I was told that the filmmakers had to tread lightly in their coverage of Clinton in the editing process, given her current position in Obama’s cabinet, but to me the Hillary-related moments are devastating enough. At the Iowa County Fair we watch Obama playing carnival games with his daughters and disarming a nearby crowd with some goofy chants; the movie then cuts to our first glimpse of Hillary — awkwardly flipping burgers, her face quivering in concentration, surrounded by fusty middle aged supporters struggling to operate their digital cameras. I winced. The juxtaposition is meant to be funny, but it felt a little mean: less a smile than a smirk.
While Obama’s opponents are hastily constructed, the film takes tremendous care to develop the personalities of those within the Obama camp. Speechwriter Favreau, so brilliant with his prose, occasionally slips and acts his age. “Blah blah blah, hope change… yeah” is his answer when asked about the text of one upcoming speech. The ongoing dynamic, particularly on Election Day, between the feisty (and at times, black leather jacket–clad) Axelrod and the laser-focused Plouffe is a joy to watch, as are the scenes featuring Gibbs and his young towheaded son. “This is like listening to the pregame show before the Super Bowl,” mutters Gibbs nervously in the hours before the Iowa caucus results as he stares at the TV. “None of it matters. Just kick-off the damn ball.” (No clearer an indictment has been made, really, about the state of the media today.)

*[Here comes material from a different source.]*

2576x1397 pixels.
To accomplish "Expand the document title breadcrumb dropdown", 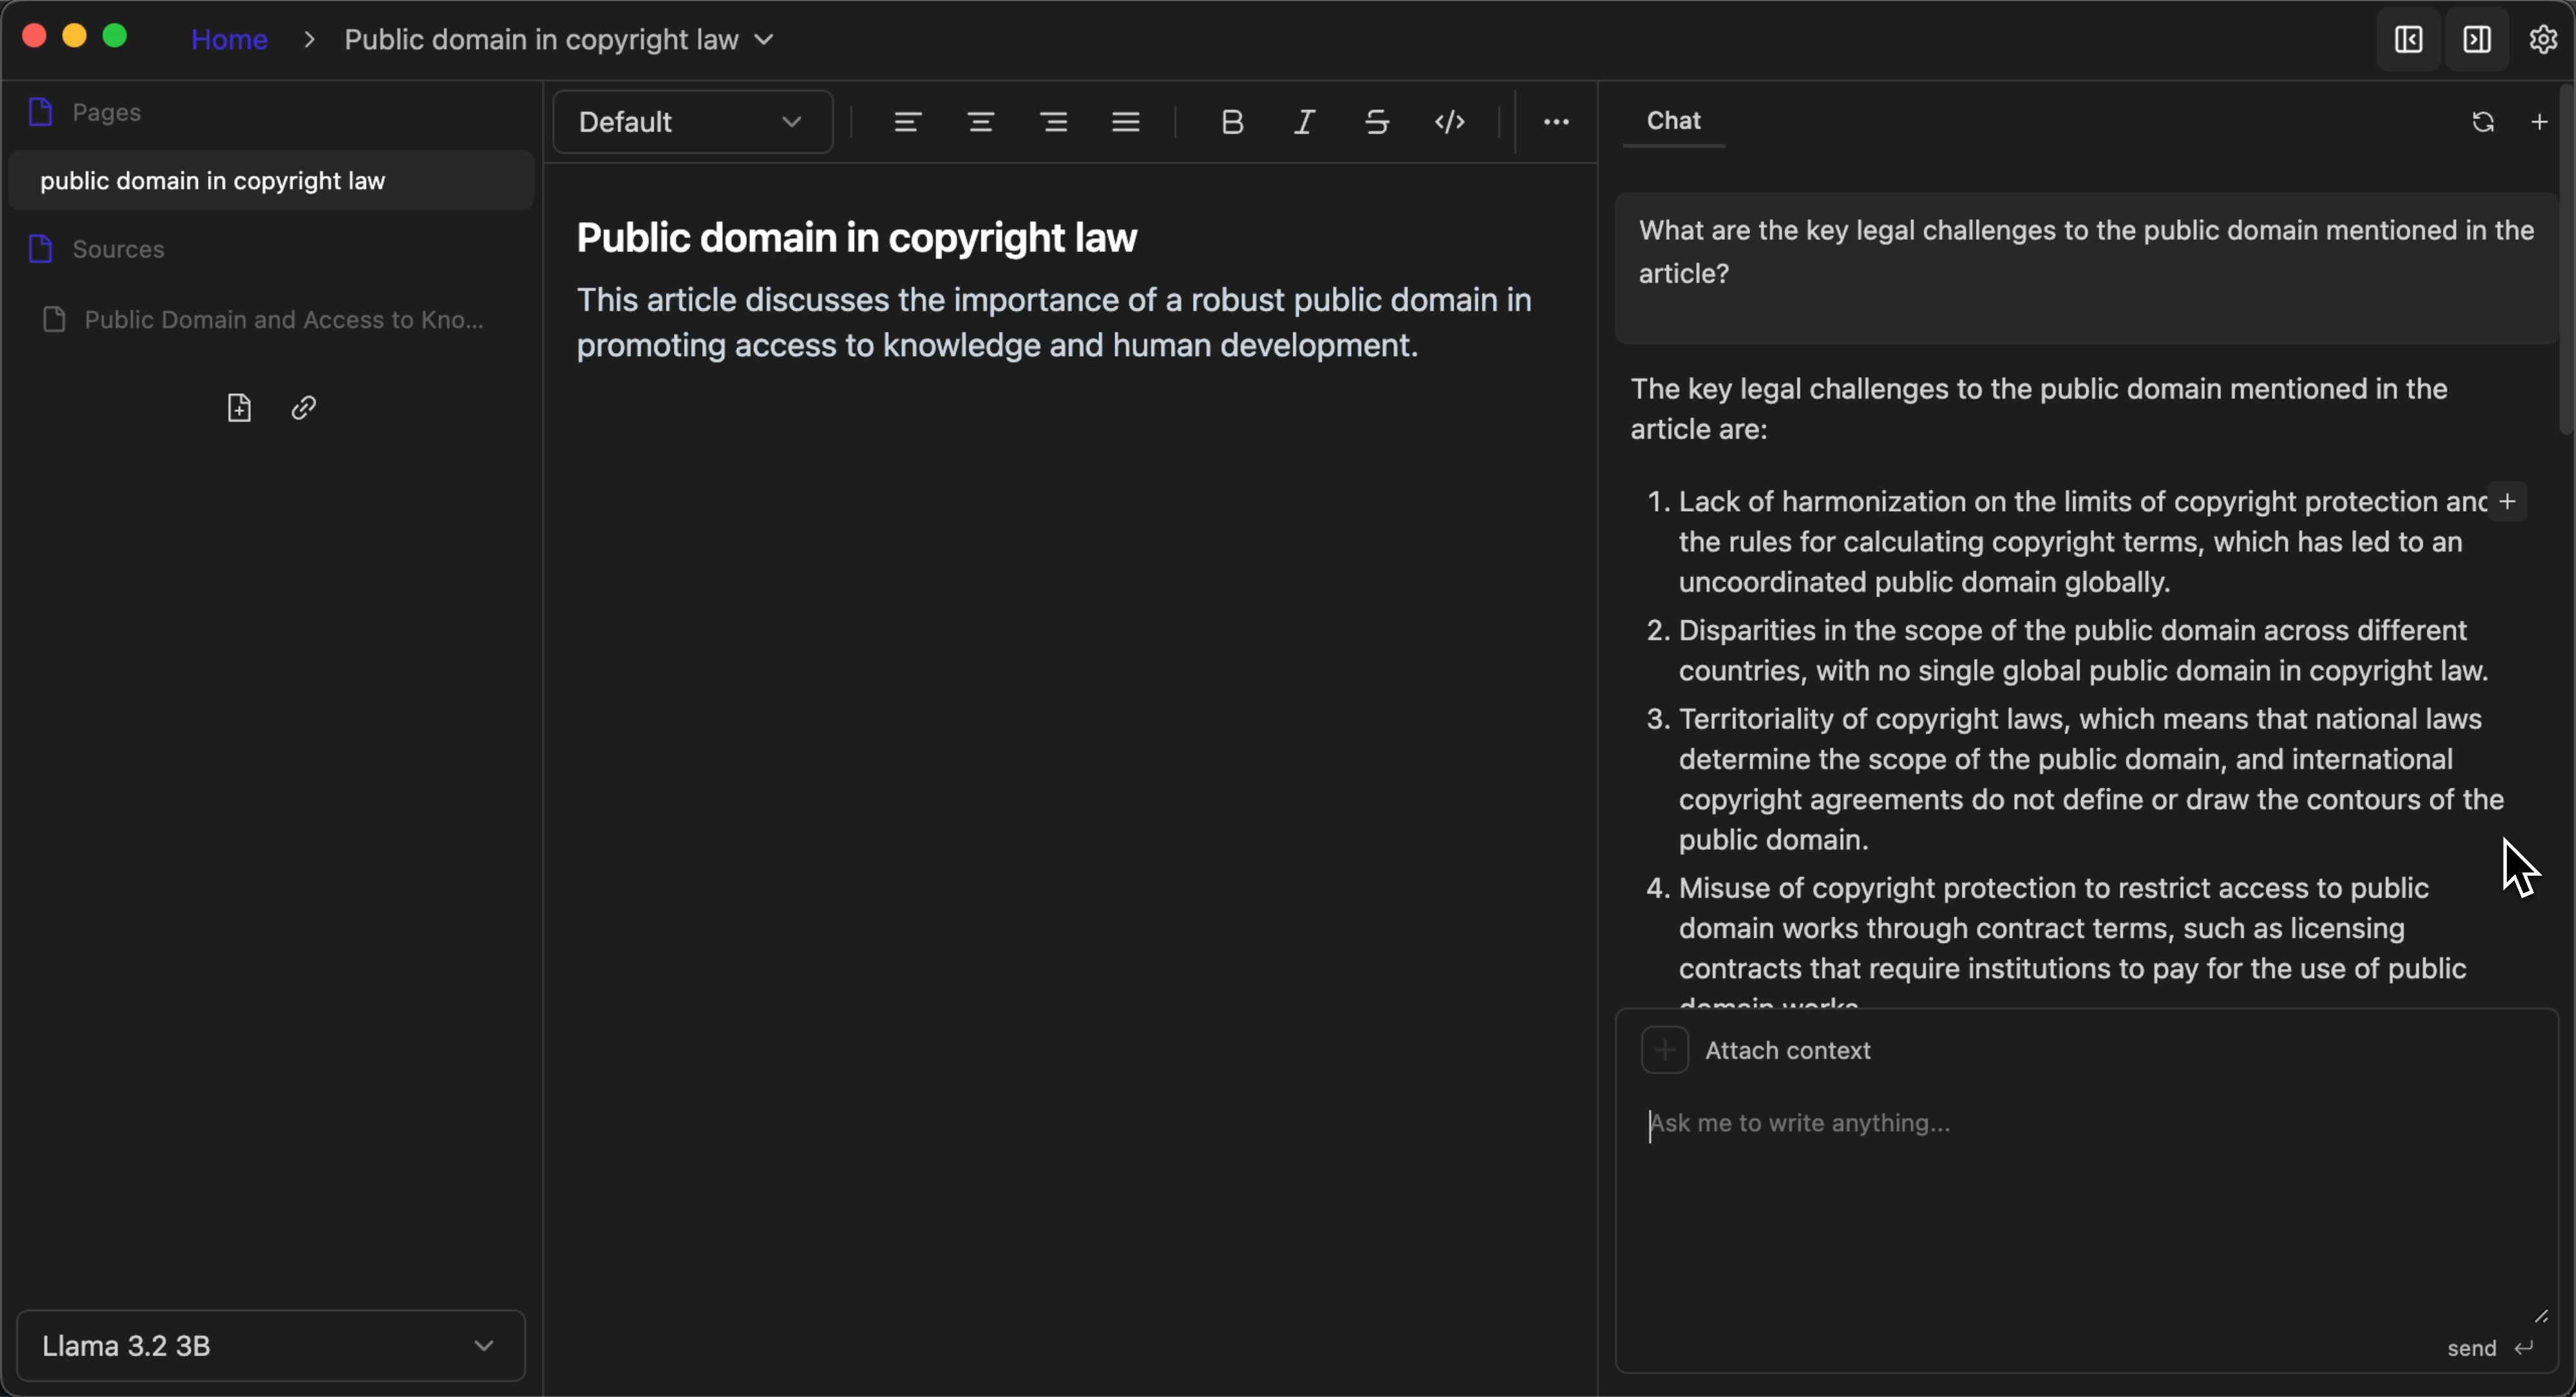I will point(764,39).
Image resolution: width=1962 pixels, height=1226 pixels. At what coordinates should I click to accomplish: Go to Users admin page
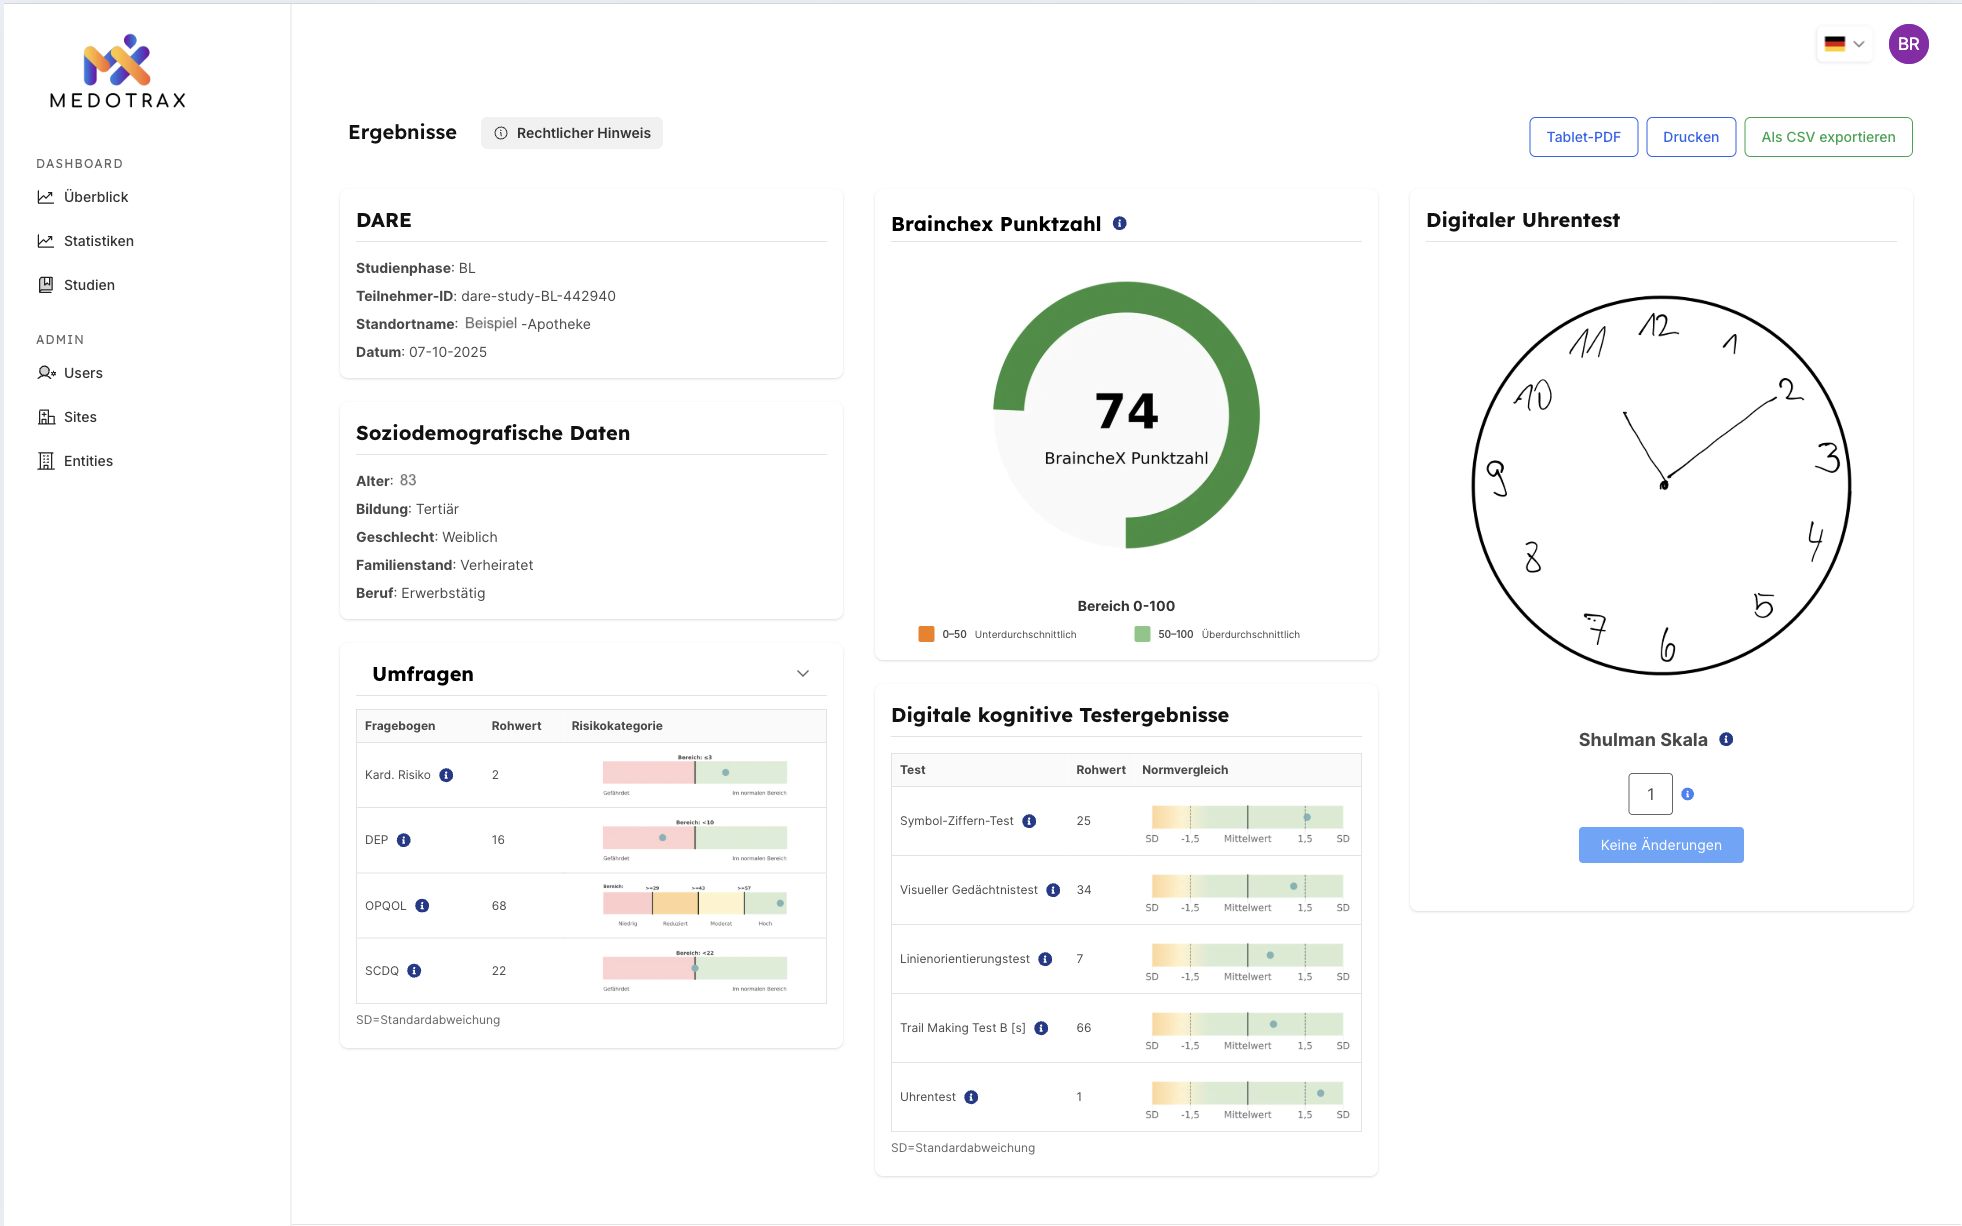coord(83,373)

But while the documentary avoids getting sucked into that dangerous meta-trap of focusing on the 24-hour news cycles du jour, media nerds will nevertheless delight at all the cameos in the film. Milling around in the theater lobby afterwards, I confessed to a friend that one of my favorite moments was scoping out Ryan Lizza’s office at the New Yorker while he was being interviewed on screen. Overhearing, a random girl rushed over and grabbed my arm. “Oh my god,” she said. “I was doing that too!” (The film, unsurprisingly, made no mention of Lizza’s later being denied a seat on the Obama plane late in the campaign in what some felt to be retribution for controversial New Yorker cover art.) The wonderful Candy Crowley crops up often, as does Newsweek’s Richard Wolffe. I chuckled to myself during a classic clip of Chris Matthews — “What was once inevitable for Hillary is now barely a possibility,” he says gravely, practically licking his chops — and felt a pang of nostalgia when I saw that his two guests were David Gregory and Chuck Todd. And when Tim Russert’s mug appeared, I cried. Again.
Obama himself becomes understandably more distant from the cameras as the election wears on and his profile rises, but there remains plenty of behind-the-scenes footage late in the film, most notably in a scene showing his preparation for a debate with McCain in which Obama worries about appearing “whiny.” And when he delivers an election eve speech in the rain just hours after the death of his grandmother (who is interviewed early on in the movie and talks charmingly about her grandson and his friends playing basketball and “raiding the fridge”) the documentary cameras captured what the cable news crews did not: tears in his eyes, and even on his cheeks.
My sniffles, by that point, were no longer the only ones in the theater.